=== Try it ===
Both the line with "Skip to the next track in Cantata" and the line with "Task: Click the Cancel button" in the records below must appear in the output, along with every line between them, exactly and with nothing added.

[Data extracts Boundary: Start]

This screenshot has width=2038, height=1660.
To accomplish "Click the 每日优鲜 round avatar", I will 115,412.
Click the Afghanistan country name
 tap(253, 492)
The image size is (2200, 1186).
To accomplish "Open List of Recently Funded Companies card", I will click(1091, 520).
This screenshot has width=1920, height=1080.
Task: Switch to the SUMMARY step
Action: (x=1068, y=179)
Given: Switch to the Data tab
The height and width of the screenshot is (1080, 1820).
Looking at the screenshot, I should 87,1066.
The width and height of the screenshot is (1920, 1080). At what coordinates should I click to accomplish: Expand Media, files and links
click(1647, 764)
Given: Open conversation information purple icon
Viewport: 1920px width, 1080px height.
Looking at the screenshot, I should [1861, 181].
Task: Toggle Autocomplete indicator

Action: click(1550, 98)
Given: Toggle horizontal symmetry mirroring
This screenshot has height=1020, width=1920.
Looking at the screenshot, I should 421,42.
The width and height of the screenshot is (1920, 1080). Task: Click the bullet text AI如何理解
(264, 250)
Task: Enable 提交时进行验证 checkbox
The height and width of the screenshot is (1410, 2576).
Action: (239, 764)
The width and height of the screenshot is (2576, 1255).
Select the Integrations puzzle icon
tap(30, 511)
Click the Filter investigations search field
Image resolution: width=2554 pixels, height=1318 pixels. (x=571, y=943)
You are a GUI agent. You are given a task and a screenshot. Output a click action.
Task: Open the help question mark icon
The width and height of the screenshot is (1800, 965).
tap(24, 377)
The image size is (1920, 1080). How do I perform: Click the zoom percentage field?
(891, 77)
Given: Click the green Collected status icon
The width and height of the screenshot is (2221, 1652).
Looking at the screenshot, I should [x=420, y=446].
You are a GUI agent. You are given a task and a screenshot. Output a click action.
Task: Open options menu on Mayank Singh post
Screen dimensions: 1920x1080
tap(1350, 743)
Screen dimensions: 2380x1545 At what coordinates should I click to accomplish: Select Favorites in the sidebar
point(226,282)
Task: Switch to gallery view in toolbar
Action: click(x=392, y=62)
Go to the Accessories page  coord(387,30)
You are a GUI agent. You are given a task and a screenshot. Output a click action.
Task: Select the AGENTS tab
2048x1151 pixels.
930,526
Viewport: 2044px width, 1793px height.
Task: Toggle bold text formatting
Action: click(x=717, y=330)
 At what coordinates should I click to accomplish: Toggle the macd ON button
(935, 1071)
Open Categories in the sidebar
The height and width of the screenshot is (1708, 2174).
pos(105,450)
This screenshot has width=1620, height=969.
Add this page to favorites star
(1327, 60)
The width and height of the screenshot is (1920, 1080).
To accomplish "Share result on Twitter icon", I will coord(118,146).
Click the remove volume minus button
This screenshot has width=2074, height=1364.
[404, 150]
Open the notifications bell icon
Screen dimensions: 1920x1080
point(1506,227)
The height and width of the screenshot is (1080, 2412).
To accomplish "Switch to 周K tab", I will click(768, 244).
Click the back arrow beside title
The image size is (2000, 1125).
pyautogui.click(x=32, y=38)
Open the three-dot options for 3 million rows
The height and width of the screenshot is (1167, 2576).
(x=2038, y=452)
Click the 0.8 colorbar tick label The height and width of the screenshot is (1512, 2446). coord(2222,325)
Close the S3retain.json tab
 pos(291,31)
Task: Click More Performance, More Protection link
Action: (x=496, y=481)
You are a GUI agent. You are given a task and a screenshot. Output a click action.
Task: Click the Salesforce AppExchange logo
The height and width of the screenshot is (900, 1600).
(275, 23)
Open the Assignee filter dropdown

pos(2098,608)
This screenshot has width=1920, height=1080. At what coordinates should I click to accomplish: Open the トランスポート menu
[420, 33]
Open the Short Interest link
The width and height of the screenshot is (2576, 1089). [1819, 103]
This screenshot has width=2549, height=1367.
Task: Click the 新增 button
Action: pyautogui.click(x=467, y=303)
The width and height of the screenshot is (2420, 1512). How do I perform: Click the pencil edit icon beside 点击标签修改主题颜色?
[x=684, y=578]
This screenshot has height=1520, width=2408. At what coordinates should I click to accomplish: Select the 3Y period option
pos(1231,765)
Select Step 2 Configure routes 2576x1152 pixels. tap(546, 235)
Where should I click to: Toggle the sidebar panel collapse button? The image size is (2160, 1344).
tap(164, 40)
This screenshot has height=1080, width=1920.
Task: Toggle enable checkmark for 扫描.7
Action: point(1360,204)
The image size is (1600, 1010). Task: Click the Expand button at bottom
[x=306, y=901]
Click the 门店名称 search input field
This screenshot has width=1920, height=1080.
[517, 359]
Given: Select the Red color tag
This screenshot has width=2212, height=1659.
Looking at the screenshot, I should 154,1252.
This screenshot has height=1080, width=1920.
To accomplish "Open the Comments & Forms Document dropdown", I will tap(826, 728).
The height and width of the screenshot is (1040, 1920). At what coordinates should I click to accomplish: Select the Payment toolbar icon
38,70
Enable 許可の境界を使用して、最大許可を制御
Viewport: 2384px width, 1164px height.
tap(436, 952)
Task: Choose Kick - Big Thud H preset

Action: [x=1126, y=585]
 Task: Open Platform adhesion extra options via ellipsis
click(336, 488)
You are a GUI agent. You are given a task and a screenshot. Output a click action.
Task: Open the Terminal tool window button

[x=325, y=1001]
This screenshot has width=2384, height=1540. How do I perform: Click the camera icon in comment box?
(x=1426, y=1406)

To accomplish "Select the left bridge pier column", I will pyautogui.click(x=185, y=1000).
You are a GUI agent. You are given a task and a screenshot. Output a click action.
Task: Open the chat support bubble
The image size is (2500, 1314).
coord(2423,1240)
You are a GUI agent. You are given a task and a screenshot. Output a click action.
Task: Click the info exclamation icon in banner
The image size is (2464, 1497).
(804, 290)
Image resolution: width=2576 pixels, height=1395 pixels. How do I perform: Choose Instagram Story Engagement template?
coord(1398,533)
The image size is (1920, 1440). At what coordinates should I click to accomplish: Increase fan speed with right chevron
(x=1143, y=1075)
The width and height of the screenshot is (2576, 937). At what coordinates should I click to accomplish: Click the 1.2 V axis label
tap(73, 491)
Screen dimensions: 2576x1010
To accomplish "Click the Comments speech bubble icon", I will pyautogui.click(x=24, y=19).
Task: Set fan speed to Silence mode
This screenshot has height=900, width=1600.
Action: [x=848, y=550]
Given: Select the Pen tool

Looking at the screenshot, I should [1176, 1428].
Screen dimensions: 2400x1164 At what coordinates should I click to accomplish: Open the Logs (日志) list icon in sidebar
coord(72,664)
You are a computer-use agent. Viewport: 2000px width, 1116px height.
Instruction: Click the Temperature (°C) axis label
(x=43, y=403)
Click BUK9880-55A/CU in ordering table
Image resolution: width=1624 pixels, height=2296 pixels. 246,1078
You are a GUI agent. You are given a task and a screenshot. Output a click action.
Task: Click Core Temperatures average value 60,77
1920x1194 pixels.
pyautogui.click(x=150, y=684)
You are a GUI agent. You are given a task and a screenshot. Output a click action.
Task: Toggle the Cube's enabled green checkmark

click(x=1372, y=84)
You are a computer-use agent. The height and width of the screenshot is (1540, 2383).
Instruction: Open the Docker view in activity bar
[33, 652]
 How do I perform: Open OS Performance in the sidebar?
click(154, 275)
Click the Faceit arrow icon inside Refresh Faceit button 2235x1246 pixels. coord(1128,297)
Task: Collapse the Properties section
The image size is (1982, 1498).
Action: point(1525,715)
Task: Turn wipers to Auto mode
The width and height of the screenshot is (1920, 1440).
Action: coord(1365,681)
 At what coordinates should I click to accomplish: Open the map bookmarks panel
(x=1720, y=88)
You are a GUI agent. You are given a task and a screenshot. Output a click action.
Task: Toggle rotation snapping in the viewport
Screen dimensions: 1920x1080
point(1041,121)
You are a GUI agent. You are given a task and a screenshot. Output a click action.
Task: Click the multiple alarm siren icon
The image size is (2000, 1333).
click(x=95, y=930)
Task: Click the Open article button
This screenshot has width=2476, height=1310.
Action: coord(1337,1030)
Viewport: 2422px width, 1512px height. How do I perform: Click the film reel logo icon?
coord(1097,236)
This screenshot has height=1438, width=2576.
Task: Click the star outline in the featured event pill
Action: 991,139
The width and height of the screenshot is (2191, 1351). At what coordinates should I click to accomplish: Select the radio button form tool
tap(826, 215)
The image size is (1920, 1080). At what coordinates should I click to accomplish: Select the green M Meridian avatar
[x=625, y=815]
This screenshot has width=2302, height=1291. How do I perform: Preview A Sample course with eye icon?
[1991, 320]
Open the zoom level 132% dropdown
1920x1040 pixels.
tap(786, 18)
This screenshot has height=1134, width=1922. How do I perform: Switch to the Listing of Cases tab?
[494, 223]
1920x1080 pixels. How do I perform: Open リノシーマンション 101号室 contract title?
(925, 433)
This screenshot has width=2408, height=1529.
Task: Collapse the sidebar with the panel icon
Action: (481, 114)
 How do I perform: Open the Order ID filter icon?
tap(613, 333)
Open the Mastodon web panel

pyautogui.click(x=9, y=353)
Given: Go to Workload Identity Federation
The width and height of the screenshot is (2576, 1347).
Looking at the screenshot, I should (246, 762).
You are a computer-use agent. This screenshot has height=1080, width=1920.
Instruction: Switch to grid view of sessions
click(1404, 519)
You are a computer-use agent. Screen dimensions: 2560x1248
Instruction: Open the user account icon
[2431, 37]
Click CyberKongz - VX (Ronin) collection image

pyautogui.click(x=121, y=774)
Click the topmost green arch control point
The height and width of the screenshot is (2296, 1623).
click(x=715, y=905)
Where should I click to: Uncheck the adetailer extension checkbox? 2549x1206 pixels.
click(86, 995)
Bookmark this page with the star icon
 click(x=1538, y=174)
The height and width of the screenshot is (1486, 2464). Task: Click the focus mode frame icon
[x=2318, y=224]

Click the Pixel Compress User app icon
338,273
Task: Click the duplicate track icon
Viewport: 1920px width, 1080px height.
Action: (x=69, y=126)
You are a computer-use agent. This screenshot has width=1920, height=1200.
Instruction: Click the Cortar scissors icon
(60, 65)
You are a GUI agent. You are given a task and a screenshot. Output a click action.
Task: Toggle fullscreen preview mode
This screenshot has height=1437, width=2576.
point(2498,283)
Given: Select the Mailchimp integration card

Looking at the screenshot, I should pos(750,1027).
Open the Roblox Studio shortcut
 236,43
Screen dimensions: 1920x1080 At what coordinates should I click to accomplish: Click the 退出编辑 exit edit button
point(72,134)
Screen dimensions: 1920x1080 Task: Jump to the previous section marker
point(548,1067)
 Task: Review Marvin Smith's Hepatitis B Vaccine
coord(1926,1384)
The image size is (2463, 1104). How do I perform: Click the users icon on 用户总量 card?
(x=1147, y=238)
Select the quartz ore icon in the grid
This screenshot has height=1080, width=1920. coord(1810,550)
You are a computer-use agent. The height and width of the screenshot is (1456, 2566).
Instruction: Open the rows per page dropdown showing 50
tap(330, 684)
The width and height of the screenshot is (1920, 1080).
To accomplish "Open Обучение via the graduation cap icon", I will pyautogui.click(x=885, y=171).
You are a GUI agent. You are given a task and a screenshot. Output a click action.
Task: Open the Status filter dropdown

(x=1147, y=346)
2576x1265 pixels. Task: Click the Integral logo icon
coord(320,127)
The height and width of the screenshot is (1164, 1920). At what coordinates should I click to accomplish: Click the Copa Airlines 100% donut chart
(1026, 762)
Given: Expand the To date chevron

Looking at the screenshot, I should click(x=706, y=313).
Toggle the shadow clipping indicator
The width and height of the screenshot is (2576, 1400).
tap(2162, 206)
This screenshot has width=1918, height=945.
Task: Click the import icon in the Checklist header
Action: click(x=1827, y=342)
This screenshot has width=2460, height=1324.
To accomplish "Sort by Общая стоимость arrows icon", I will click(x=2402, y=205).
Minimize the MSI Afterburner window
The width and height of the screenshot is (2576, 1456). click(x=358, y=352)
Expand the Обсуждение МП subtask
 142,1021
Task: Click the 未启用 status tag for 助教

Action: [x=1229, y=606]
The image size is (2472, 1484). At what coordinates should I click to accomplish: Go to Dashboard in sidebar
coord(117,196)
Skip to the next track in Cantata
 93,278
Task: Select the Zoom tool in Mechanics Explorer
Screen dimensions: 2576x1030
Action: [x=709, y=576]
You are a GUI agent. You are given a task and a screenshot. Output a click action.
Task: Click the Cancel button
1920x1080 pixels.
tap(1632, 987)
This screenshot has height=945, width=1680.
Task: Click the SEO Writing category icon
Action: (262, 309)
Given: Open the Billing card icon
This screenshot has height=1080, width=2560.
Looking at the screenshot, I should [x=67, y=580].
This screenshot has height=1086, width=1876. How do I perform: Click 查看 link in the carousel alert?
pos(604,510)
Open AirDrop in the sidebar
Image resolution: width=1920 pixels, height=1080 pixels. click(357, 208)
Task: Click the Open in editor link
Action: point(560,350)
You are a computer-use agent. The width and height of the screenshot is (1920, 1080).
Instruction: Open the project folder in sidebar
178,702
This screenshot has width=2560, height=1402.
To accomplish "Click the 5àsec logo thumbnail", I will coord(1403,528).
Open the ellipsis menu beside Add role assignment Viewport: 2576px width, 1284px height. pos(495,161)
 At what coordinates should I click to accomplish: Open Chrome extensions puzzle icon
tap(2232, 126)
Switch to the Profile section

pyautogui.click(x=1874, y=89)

[Data extracts Boundary: End]

=== Solution to the problem ===
Skip to the next track in Cantata
 93,278
Task: Select the Zoom tool in Mechanics Explorer
Screen dimensions: 2576x1030
Action: [x=709, y=576]
You are a GUI agent. You are given a task and a screenshot. Output a click action.
Task: Click the Cancel button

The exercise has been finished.